- _Exercise prompt_
Swap every "resolution" in the listing below for "dimensions", and reproduce all other text unchanged.

- _Information_

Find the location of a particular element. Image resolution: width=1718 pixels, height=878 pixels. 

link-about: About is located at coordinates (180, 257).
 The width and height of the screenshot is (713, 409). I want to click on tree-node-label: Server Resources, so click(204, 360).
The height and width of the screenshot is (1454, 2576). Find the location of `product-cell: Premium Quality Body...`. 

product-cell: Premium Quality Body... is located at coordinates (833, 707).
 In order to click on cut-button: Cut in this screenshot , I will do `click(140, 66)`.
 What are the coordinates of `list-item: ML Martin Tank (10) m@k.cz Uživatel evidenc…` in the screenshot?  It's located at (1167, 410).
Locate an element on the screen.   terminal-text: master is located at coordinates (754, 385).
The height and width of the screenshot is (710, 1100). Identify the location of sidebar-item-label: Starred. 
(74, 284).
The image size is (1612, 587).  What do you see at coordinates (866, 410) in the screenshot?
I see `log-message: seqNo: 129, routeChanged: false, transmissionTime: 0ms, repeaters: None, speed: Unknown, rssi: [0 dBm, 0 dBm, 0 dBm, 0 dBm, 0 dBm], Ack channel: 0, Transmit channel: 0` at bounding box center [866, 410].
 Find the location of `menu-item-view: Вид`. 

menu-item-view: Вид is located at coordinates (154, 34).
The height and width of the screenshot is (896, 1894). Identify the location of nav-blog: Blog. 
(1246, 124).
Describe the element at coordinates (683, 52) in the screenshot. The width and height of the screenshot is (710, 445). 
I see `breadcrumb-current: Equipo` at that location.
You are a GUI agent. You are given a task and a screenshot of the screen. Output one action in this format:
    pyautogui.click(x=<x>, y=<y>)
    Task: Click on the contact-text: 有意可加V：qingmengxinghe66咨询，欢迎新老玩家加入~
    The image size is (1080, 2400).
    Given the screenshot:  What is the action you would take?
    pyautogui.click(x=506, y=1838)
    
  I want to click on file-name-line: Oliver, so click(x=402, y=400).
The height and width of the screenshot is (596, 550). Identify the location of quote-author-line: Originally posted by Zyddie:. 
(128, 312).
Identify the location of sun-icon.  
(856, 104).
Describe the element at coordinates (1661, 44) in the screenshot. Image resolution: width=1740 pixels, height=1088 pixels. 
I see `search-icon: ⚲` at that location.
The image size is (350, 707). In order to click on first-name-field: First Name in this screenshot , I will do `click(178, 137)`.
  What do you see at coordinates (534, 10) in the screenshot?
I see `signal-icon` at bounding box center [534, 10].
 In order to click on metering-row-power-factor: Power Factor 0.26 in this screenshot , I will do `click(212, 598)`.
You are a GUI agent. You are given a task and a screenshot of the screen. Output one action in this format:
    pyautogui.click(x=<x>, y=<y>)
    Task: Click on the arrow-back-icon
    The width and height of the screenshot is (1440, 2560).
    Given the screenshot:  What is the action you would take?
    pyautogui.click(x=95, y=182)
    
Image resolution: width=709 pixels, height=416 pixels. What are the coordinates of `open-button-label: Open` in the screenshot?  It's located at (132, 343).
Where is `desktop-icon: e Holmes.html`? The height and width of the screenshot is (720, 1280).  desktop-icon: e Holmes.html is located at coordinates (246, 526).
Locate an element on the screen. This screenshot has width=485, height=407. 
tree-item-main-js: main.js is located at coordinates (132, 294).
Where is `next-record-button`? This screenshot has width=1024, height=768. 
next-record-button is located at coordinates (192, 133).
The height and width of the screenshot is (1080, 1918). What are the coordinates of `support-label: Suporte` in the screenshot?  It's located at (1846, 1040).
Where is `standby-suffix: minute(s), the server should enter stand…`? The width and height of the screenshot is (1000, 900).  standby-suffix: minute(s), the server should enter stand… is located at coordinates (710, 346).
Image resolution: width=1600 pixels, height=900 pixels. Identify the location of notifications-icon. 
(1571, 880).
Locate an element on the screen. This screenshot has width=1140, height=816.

- _Output_
Find the location of a particular element. Image dimensions: width=1718 pixels, height=878 pixels. 

link-about: About is located at coordinates (180, 257).
 The width and height of the screenshot is (713, 409). I want to click on tree-node-label: Server Resources, so click(204, 360).
The height and width of the screenshot is (1454, 2576). Find the location of `product-cell: Premium Quality Body...`. 

product-cell: Premium Quality Body... is located at coordinates (833, 707).
 In order to click on cut-button: Cut in this screenshot , I will do `click(140, 66)`.
 What are the coordinates of `list-item: ML Martin Tank (10) m@k.cz Uživatel evidenc…` in the screenshot?  It's located at (1167, 410).
Locate an element on the screen.   terminal-text: master is located at coordinates (754, 385).
The height and width of the screenshot is (710, 1100). Identify the location of sidebar-item-label: Starred. 
(74, 284).
The image size is (1612, 587).  What do you see at coordinates (866, 410) in the screenshot?
I see `log-message: seqNo: 129, routeChanged: false, transmissionTime: 0ms, repeaters: None, speed: Unknown, rssi: [0 dBm, 0 dBm, 0 dBm, 0 dBm, 0 dBm], Ack channel: 0, Transmit channel: 0` at bounding box center [866, 410].
 Find the location of `menu-item-view: Вид`. 

menu-item-view: Вид is located at coordinates (154, 34).
The height and width of the screenshot is (896, 1894). Identify the location of nav-blog: Blog. 
(1246, 124).
Describe the element at coordinates (683, 52) in the screenshot. The width and height of the screenshot is (710, 445). 
I see `breadcrumb-current: Equipo` at that location.
You are a GUI agent. You are given a task and a screenshot of the screen. Output one action in this format:
    pyautogui.click(x=<x>, y=<y>)
    Task: Click on the contact-text: 有意可加V：qingmengxinghe66咨询，欢迎新老玩家加入~
    The image size is (1080, 2400).
    Given the screenshot:  What is the action you would take?
    pyautogui.click(x=506, y=1838)
    
  I want to click on file-name-line: Oliver, so click(x=402, y=400).
The height and width of the screenshot is (596, 550). Identify the location of quote-author-line: Originally posted by Zyddie:. 
(128, 312).
Identify the location of sun-icon.  
(856, 104).
Describe the element at coordinates (1661, 44) in the screenshot. Image dimensions: width=1740 pixels, height=1088 pixels. 
I see `search-icon: ⚲` at that location.
The image size is (350, 707). In order to click on first-name-field: First Name in this screenshot , I will do `click(178, 137)`.
  What do you see at coordinates (534, 10) in the screenshot?
I see `signal-icon` at bounding box center [534, 10].
 In order to click on metering-row-power-factor: Power Factor 0.26 in this screenshot , I will do `click(212, 598)`.
You are a GUI agent. You are given a task and a screenshot of the screen. Output one action in this format:
    pyautogui.click(x=<x>, y=<y>)
    Task: Click on the arrow-back-icon
    The width and height of the screenshot is (1440, 2560).
    Given the screenshot:  What is the action you would take?
    pyautogui.click(x=95, y=182)
    
Image dimensions: width=709 pixels, height=416 pixels. What are the coordinates of `open-button-label: Open` in the screenshot?  It's located at (132, 343).
Where is `desktop-icon: e Holmes.html`? The height and width of the screenshot is (720, 1280).  desktop-icon: e Holmes.html is located at coordinates (246, 526).
Locate an element on the screen. This screenshot has width=485, height=407. 
tree-item-main-js: main.js is located at coordinates (132, 294).
Where is `next-record-button`? This screenshot has width=1024, height=768. 
next-record-button is located at coordinates (192, 133).
The height and width of the screenshot is (1080, 1918). What are the coordinates of `support-label: Suporte` in the screenshot?  It's located at (1846, 1040).
Where is `standby-suffix: minute(s), the server should enter stand…`? The width and height of the screenshot is (1000, 900).  standby-suffix: minute(s), the server should enter stand… is located at coordinates (710, 346).
Image dimensions: width=1600 pixels, height=900 pixels. Identify the location of notifications-icon. 
(1571, 880).
Locate an element on the screen. This screenshot has width=1140, height=816.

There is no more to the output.